GIVEN DATA:
⟨

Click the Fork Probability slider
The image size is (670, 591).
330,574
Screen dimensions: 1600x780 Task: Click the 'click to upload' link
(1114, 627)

⟩
⟨

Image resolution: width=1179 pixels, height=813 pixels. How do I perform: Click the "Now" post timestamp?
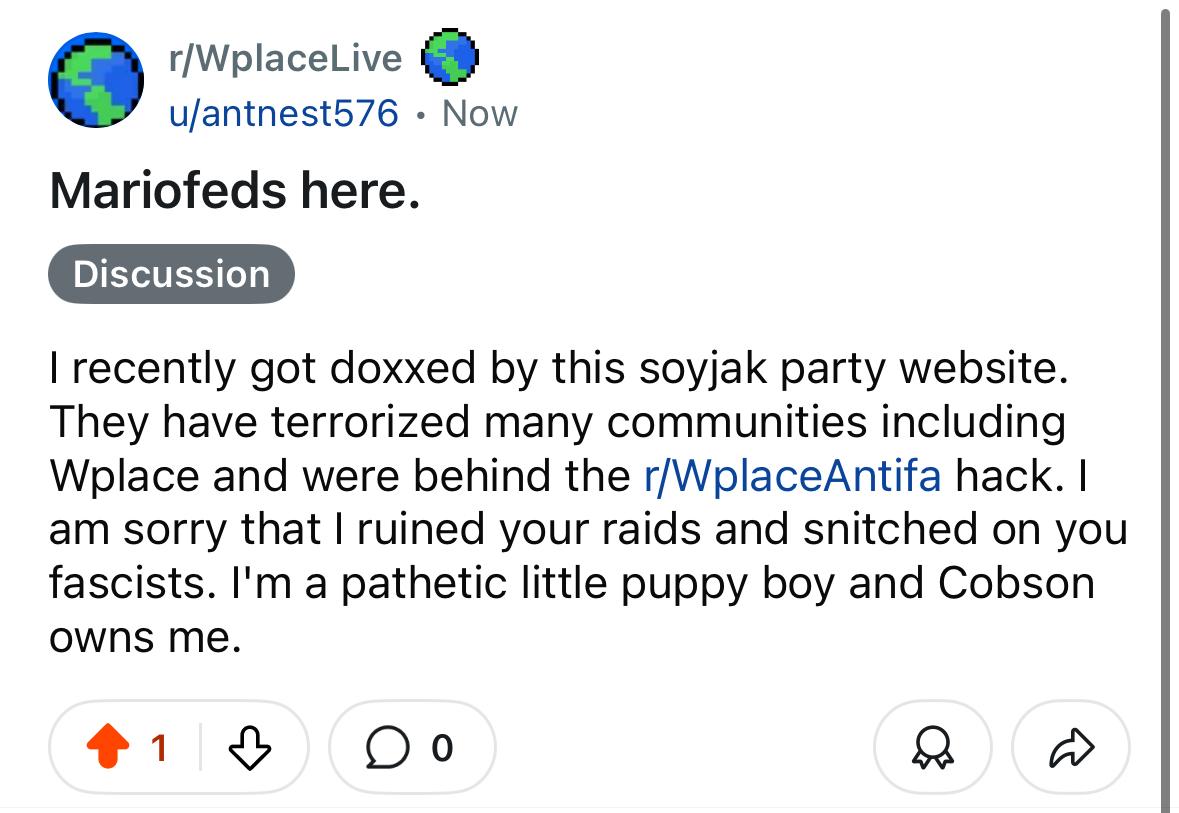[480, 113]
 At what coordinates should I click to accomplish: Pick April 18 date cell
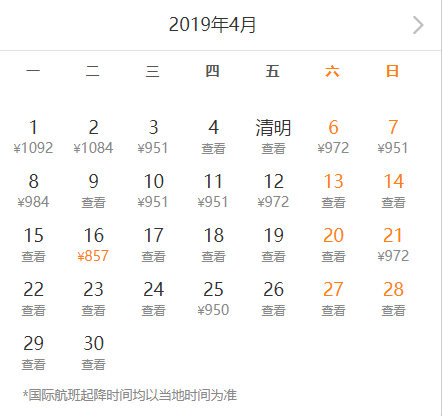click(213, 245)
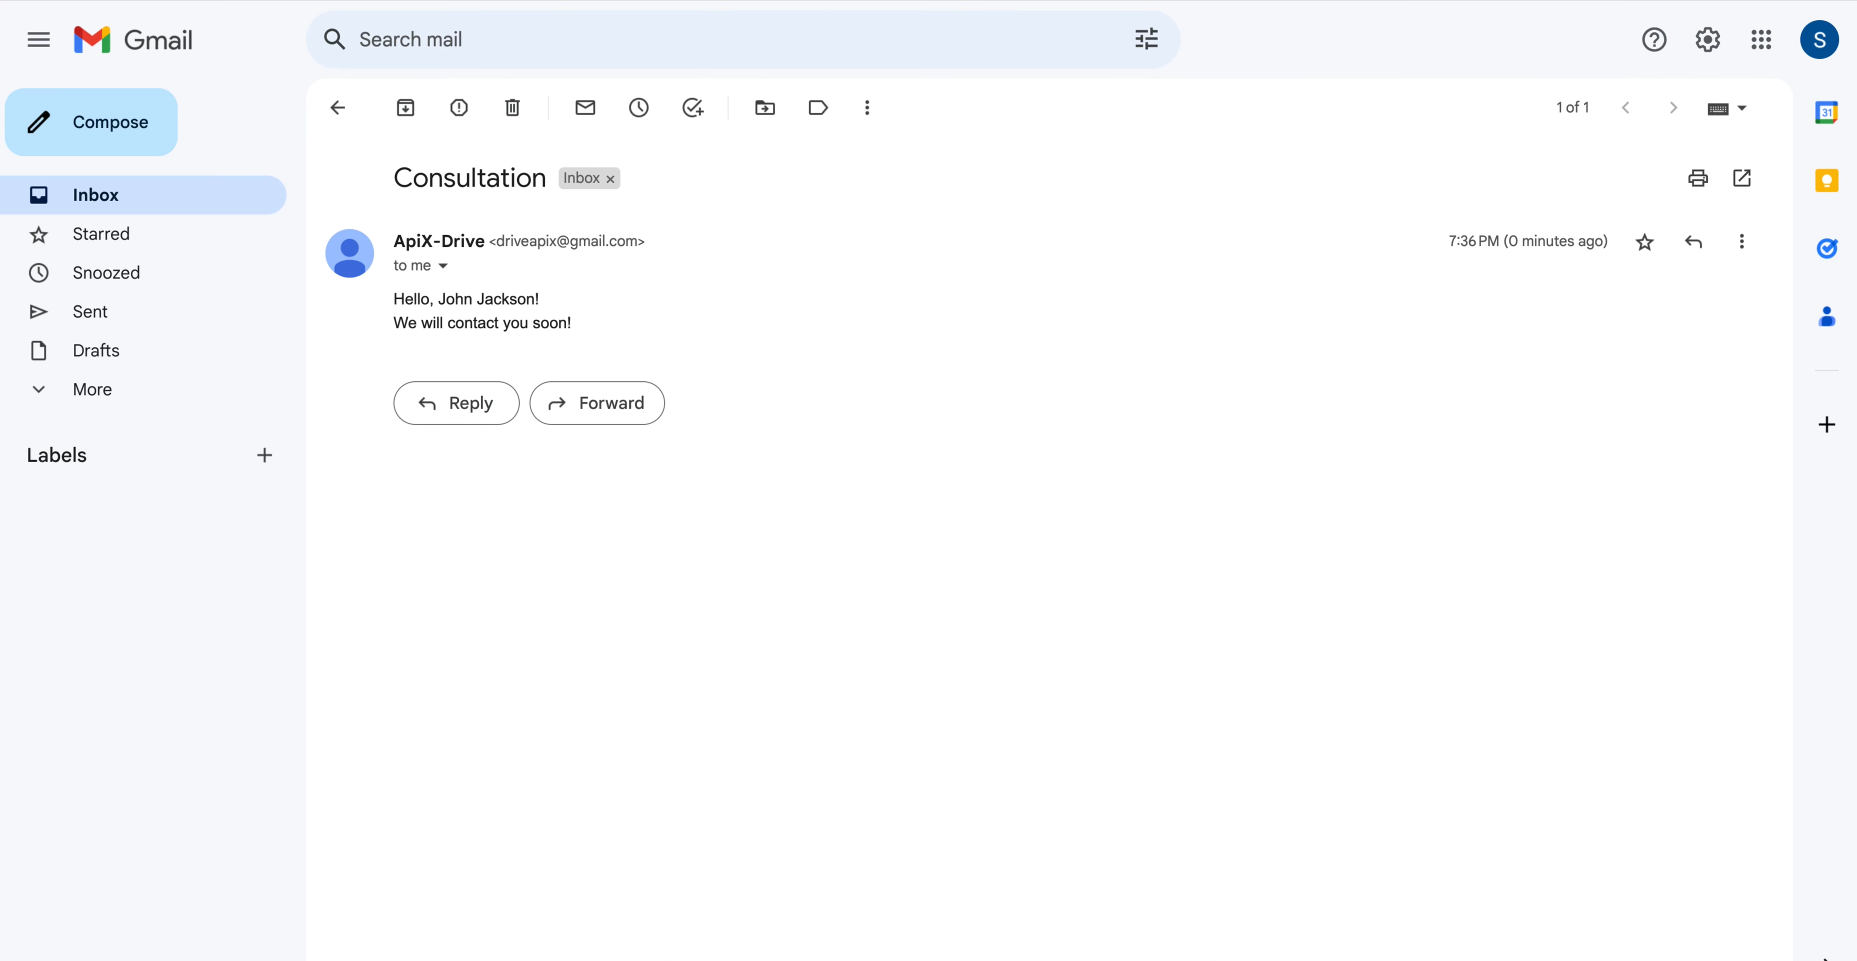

⟩

EXERCISE TASK:
Convert the records into a Markdown table, starting at the line that contains "Click the Fork Probability slider" and ending at the line that contains "(1114, 627)". Use the columns Row and Line, number each line in Row, and leave out blank lines.

SOLUTION TO THIS EXERCISE:
| Row | Line |
|---|---|
| 1 | Click the Fork Probability slider |
| 2 | The image size is (670, 591). |
| 3 | 330,574 |
| 4 | Screen dimensions: 1600x780 Task: Click the 'click to upload' link |
| 5 | (1114, 627) |